> [REQUEST 1]:
Answer these questions using the passage on pension replacement rates:
(a) At the $30,000 earnings level, what is the average replacement rate for all pension plan participants at 30 years of service?
(b) What was the Social Security taxable wage base in 1984?
(c) Which office determined the Social Security benefit amounts used in the study?
> [REQUEST 2]: From the passage on pension replacement rates, reproduce word for word the part that opens with the words containing "Table 5 shows" and closes with "total retirement income.".
┌─ EXCERPTED PASSAGE
Table 3 presents the monthly pension payments shown in table 1 (annualized) as percentages of earnings in the final year of work. These replacement rates rise substantially as service increases from 10 to 40 years. At the $30,000 level of earnings, for example, the average replacement rate for all pension plan participants increases from 18.5 percent at 20 years of service to 26.5 percent at 30 years and 32.6 percent at 40 years.

Replacement rates for the overall group, however tend to decrease as earnings levels increase within each service category. This results primarily from plus for production workers. While white-collar workers experience slight increases in average replacement rates as earnings rise above $20,000, production workers experience a marked decline. As indicated earlier, the explanation for this difference lies in the relatively greater incidence of earnings-based benefit formulas among white-collar workers.

As shown in table 4, earnings-based formulas tend to yield higher replacement rates as final earnings rise. Dollar-amount formulas (commonly providing benefits independent of earnings produce the opposite result. In fact, dollar-amount formulas produced the highest replacement rates for final earnings of $15,000--the lowest level used in this analysis.

Earnings-based private pensions commonly are integrated with Social Security benefits. This explains the tendency for greater replacement rates at higher earnings levels under these private formulas. The Social Security benefit formula yields pensions that, as a percent of preretirement earnings, are greater for retirees with relatively low earnings histories, and it takes account only of earnings up to the Social Security taxable wage base--$37,800 in 1984. Integrated private pension plans counter this by providing higher replacement rates as earning rise. Dollar-amount pension formulas, however, are rarely integrated with Social Security benefits.

Social Security as a component

Private pension plans do not operate independently. They supply retirement income as part of a "three-legged stool," which also inlcudes Social Security and individual savings. Replacement rates, consequently, become more meaningful when Social Secuirty benefits are added to the computation.

The Office of the Actuary, Social Security Administration, determined the benefit amounts that would be applicable for workers with the earnings histories used in this study. These Social Security benefits were added to the private pension benefits presented in table 1, and new replacement rates were determined using the combination of these two sources of retirement income.

Table 5 shows average replacement rates of combined private pension and Social Security retirement income for a single worker (one who is not receiving spousal benefits under Social Security). The inclusion of Social Security retirement benefits raises the rates significantly from those in table 3. Except at the higher earnings and service levels. Social Security benefits provide the major share of total retirement income.

Inclusion of Social Security benefits also changes the relationship between the size of the replacement rate and the preretirement earnings level. Private pension plans, on average, yield slightly higher replacement rates for white-collar workers, when earnings rise above $20,000 (table 3). After adding Social Security benefits to the replacement rate calculation, however, the highest replacement rates are at the lower earnings levels. As already noted, the Social Security benefit formula provides higher replacement rates to lower wage earners.
└─
┌─ DATASET ROWS
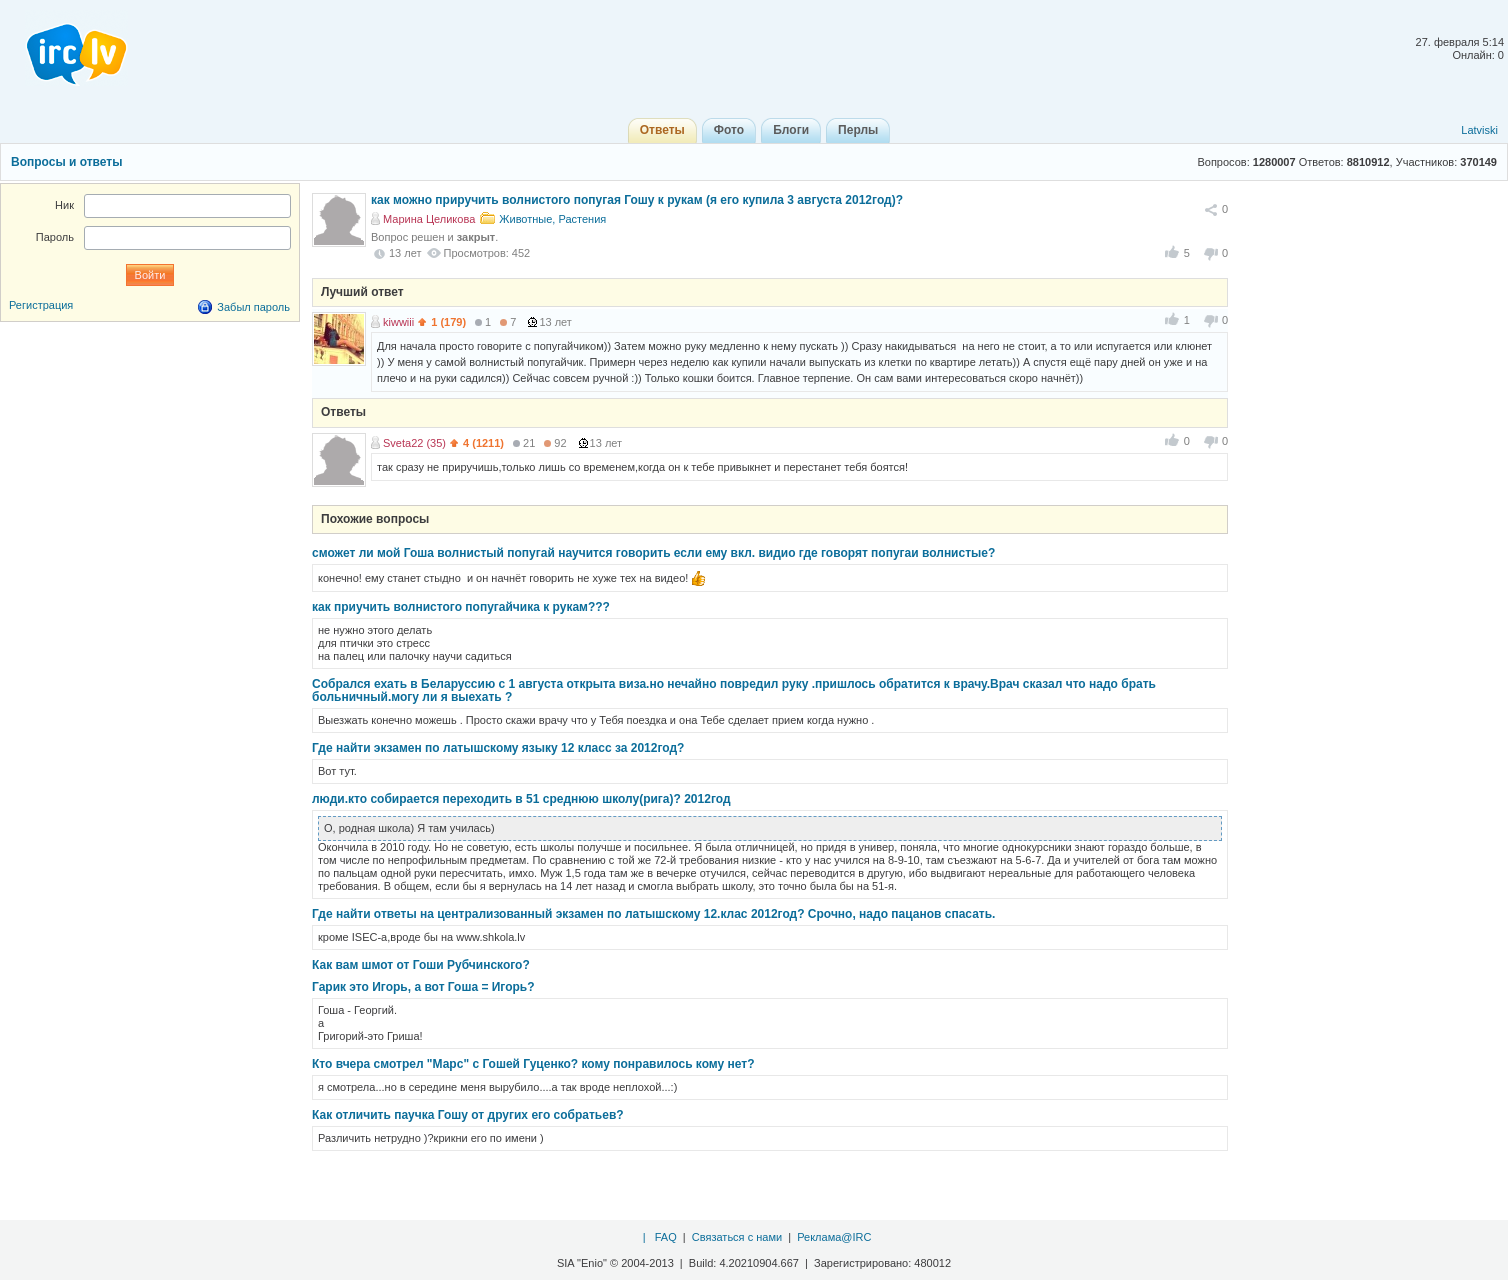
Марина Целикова (429, 219)
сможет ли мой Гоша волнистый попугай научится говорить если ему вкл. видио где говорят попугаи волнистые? (653, 553)
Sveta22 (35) (414, 443)
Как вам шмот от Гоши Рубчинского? (421, 965)
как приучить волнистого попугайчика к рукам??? (461, 607)
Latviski (1479, 130)
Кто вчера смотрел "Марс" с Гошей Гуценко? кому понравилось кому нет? (533, 1064)
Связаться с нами (737, 1237)
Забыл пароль (253, 307)
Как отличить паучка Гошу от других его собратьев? (468, 1115)
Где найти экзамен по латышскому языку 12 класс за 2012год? (498, 748)
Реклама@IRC (834, 1237)
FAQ (666, 1237)
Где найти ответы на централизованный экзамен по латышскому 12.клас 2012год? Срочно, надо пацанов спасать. (653, 914)
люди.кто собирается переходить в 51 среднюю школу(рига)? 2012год (521, 799)
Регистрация (41, 305)
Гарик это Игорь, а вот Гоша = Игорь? (423, 987)
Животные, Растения (552, 219)
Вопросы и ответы (66, 162)
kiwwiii (398, 322)
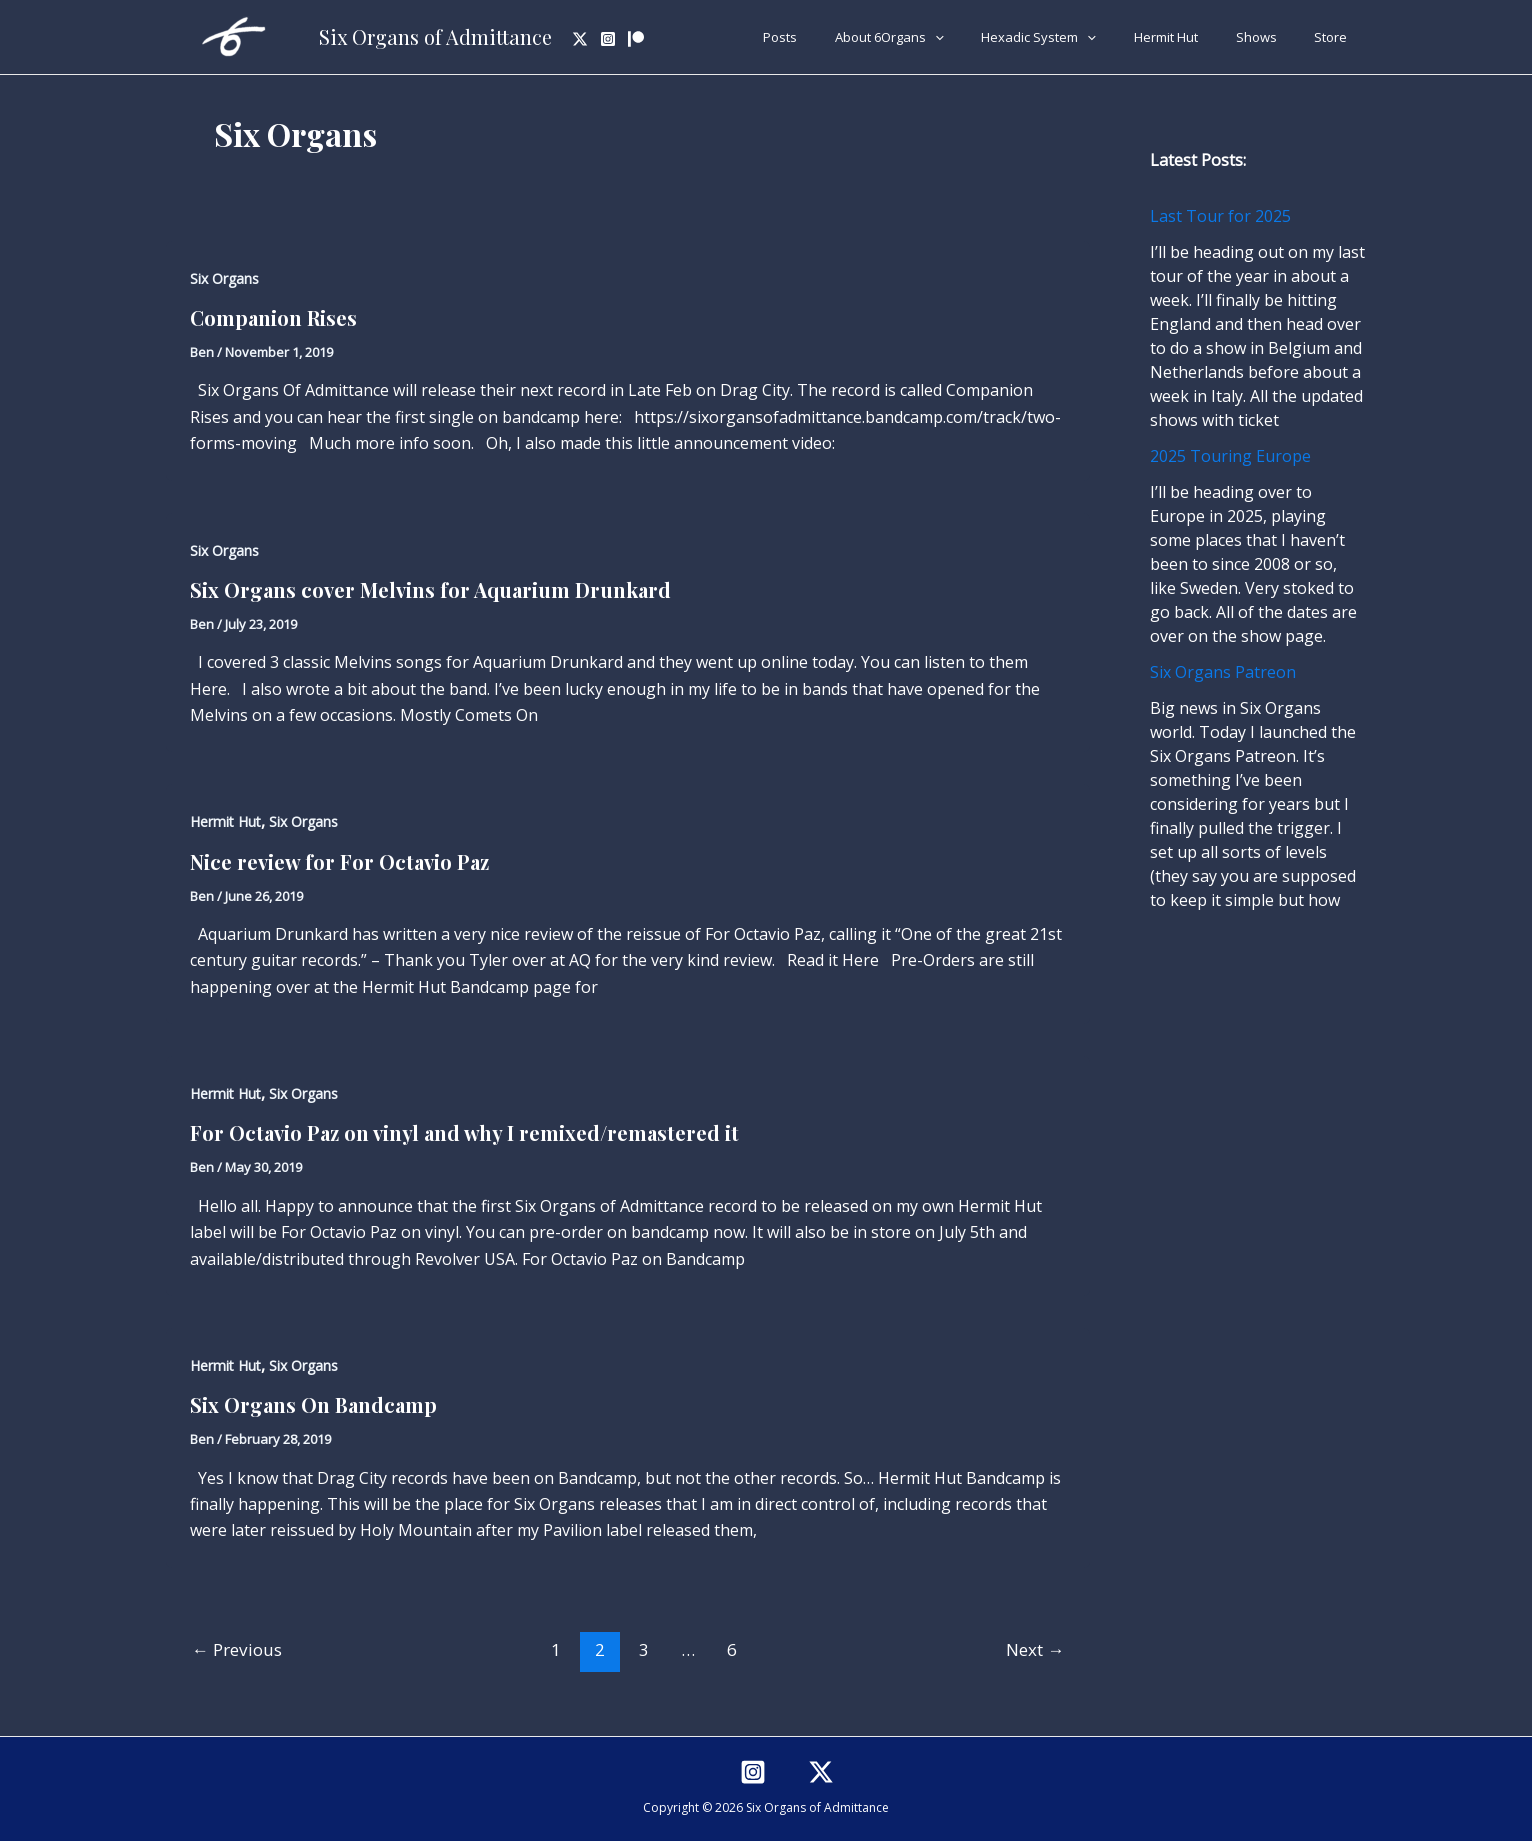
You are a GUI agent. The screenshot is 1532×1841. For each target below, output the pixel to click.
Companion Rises (273, 317)
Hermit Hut (1195, 37)
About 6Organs (941, 37)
└─
> [OUTPUT 1]:
(a) 26.5 percent
(b) $37,800
(c) The Office of the Actuary, Social Security Administration

> [OUTPUT 2]:
Table 5 shows average replacement rates of combined private pension and Social Security retirement income for a single worker (one who is not receiving spousal benefits under Social Security). The inclusion of Social Security retirement benefits raises the rates significantly from those in table 3. Except at the higher earnings and service levels. Social Security benefits provide the major share of total retirement income.